> Task brief
Please restate the data that follows, leaving every word in place.

> Material shown
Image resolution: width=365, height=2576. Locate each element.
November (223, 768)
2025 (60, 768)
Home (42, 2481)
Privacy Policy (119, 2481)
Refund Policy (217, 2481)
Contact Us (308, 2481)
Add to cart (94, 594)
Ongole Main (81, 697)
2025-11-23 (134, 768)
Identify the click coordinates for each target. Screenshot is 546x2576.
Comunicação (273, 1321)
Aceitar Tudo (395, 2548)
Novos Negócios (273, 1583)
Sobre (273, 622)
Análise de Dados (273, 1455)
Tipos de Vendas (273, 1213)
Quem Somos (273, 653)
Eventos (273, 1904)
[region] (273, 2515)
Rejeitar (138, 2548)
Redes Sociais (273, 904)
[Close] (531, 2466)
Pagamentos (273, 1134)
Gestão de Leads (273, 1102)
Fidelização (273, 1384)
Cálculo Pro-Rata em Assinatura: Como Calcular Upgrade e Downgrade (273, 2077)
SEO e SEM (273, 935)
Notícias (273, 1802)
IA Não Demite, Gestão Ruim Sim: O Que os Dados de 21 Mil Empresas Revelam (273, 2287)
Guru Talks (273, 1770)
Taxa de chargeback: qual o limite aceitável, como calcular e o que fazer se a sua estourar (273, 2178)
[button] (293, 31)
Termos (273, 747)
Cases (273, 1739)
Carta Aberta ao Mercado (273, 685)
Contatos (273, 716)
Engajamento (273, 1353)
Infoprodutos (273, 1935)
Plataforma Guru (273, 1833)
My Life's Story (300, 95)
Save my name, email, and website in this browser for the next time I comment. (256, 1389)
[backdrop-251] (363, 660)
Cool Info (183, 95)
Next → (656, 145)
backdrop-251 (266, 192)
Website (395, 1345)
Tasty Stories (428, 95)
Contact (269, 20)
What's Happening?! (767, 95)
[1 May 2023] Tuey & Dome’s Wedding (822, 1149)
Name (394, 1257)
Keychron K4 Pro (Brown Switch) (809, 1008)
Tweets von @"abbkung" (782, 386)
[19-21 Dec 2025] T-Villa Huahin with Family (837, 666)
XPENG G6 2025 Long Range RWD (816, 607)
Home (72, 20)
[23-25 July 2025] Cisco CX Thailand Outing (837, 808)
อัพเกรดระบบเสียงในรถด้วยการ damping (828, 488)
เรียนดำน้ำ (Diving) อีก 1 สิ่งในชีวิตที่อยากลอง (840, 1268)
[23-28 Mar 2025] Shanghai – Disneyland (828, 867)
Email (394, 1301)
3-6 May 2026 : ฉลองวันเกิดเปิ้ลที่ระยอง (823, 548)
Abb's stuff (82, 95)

> Task answer
Image resolution: width=365, height=2576. Locate each element.
November (223, 768)
2025 (60, 768)
Home (42, 2481)
Privacy Policy (119, 2481)
Refund Policy (217, 2481)
Contact Us (308, 2481)
Add to cart (94, 594)
Ongole Main (81, 697)
2025-11-23 (134, 768)
Identify the click coordinates for each target. Screenshot is 546x2576.
Comunicação (273, 1321)
Aceitar Tudo (395, 2548)
Novos Negócios (273, 1583)
Sobre (273, 622)
Análise de Dados (273, 1455)
Tipos de Vendas (273, 1213)
Quem Somos (273, 653)
Eventos (273, 1904)
[region] (273, 2515)
Rejeitar (138, 2548)
Redes Sociais (273, 904)
[Close] (531, 2466)
Pagamentos (273, 1134)
Gestão de Leads (273, 1102)
Fidelização (273, 1384)
Cálculo Pro-Rata em Assinatura: Como Calcular Upgrade e Downgrade (273, 2077)
SEO e SEM (273, 935)
Notícias (273, 1802)
IA Não Demite, Gestão Ruim Sim: O Que os Dados de 21 Mil Empresas Revelam (273, 2287)
Guru Talks (273, 1770)
Taxa de chargeback: qual o limite aceitável, como calcular e o que fazer se a sua estourar (273, 2178)
[button] (293, 31)
Termos (273, 747)
Cases (273, 1739)
Carta Aberta ao Mercado (273, 685)
Contatos (273, 716)
Engajamento (273, 1353)
Infoprodutos (273, 1935)
Plataforma Guru (273, 1833)
My Life's Story (300, 95)
Save my name, email, and website in this browser for the next time I comment. (256, 1389)
[backdrop-251] (363, 660)
Cool Info (183, 95)
Next → (656, 145)
backdrop-251 (266, 192)
Website (395, 1345)
Tasty Stories (428, 95)
Contact (269, 20)
What's Happening?! (767, 95)
[1 May 2023] Tuey & Dome’s Wedding (822, 1149)
Name (394, 1257)
Keychron K4 Pro (Brown Switch) (809, 1008)
Tweets von @"abbkung" (782, 386)
[19-21 Dec 2025] T-Villa Huahin with Family (837, 666)
XPENG G6 2025 Long Range RWD (816, 607)
Home (72, 20)
[23-25 July 2025] Cisco CX Thailand Outing (837, 808)
อัพเกรดระบบเสียงในรถด้วยการ damping (828, 488)
เรียนดำน้ำ (Diving) อีก 1 สิ่งในชีวิตที่อยากลอง (840, 1268)
[23-28 Mar 2025] Shanghai – Disneyland (828, 867)
Email (394, 1301)
3-6 May 2026 : ฉลองวันเกิดเปิ้ลที่ระยอง (823, 548)
Abb's stuff (82, 95)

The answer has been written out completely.